De eenzaamheid van de psychose. De rol van veilige strijd bij het ontstaan en het herstel van een psychose
In haar werk met gezinnen van patiënten met schizofrenie als psychiater van de transmurale gezinsbegeleiding ontwikkelde Margreet de Pater een theorie over het ontstaan van schizofrenie. De eenzaamheid waarin mensen verkeren, in combinatie met (genetische) aanleg en andere factoren zoals drugsgebruik, speelt een hoofdrol bij het ontstaan van een psychose.

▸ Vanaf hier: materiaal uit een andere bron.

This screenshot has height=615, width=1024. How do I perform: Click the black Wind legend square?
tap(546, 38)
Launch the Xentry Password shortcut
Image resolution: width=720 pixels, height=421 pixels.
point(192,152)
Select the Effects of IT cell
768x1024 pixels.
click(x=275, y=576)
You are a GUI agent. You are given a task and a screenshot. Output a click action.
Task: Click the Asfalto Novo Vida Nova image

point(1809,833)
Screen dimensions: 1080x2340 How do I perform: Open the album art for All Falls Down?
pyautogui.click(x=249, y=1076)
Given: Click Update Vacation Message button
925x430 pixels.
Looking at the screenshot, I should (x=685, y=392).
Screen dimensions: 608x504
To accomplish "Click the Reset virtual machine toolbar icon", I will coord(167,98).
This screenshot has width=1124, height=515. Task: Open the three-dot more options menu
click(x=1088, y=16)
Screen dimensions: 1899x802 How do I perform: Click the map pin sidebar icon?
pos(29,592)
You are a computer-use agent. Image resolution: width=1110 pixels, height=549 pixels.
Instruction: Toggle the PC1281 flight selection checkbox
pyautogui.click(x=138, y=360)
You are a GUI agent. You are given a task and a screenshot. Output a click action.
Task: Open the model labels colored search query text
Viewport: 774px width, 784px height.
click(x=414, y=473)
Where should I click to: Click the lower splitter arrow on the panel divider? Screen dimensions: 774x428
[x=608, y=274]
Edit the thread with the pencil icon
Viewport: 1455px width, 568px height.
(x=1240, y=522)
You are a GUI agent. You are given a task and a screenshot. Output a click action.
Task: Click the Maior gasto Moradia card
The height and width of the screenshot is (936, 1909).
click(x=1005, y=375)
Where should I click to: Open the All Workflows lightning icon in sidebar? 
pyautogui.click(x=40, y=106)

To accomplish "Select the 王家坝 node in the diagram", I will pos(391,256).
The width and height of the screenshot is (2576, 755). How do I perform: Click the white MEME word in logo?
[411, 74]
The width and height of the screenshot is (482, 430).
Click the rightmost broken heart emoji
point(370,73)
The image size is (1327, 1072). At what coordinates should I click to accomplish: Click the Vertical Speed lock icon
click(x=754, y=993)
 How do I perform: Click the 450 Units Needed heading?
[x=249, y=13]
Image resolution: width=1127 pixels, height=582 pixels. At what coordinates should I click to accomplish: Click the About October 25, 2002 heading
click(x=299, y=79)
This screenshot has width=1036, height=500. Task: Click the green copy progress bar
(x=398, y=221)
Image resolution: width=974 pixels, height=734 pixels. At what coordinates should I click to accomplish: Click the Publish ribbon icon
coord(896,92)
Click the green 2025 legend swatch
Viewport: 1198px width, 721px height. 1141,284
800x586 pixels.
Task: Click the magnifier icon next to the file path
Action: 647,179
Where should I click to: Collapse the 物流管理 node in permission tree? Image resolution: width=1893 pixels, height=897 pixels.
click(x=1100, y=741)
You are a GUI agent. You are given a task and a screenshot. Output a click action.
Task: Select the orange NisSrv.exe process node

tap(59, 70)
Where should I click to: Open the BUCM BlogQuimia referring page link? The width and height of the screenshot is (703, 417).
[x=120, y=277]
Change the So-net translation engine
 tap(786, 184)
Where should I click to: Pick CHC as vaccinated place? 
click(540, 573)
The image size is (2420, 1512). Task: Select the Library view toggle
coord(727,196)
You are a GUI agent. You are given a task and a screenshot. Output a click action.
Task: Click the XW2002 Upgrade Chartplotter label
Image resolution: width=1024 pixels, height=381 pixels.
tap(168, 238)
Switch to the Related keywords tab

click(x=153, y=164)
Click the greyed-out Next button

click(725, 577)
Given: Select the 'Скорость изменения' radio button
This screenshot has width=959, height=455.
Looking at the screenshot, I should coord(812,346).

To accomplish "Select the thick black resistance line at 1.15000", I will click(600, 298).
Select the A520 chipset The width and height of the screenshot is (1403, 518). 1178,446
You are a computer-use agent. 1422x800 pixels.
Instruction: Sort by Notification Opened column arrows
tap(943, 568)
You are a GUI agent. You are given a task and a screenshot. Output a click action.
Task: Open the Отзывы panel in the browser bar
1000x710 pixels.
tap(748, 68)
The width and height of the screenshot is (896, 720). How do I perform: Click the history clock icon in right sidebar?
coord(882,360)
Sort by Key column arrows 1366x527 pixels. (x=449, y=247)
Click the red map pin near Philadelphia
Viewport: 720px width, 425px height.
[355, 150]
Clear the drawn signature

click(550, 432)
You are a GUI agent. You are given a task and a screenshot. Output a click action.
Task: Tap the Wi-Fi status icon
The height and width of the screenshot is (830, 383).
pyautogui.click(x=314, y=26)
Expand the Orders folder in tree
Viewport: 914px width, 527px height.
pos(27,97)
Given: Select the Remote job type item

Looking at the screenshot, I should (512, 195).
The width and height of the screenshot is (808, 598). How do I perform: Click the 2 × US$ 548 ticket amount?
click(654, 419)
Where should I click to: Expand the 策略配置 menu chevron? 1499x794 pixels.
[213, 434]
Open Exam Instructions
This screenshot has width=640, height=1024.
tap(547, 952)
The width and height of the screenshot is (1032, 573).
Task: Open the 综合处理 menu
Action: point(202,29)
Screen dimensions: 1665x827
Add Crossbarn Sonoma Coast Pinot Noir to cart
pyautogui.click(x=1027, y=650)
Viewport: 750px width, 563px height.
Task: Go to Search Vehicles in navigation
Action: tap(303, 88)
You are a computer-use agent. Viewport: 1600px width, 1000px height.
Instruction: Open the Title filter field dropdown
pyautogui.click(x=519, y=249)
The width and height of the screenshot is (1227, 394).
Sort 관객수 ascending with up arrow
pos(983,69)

Dat komt omdat deze patiënten onvoldoende contact hadden met hun zogenoemde ‘kernzelf’, ‘ dat deel van jezelf dat bestaat uit het besef dat je bestaat en dat jij het bent die handelt ’ (naar A. Damasio).
Op een constructieve wijze de strijd aangaan met de omgeving, met name de ouders, is essentieel voor een gezonde ontwikkeling van dit kernzelf en voor het ontwikkelen van psychische en sociale weerbaarheid. Deze ‘veilige strijd’ heeft ontbroken bij mensen met een psychose, in de peuter-kleuterleeftijd of in de adolescentie.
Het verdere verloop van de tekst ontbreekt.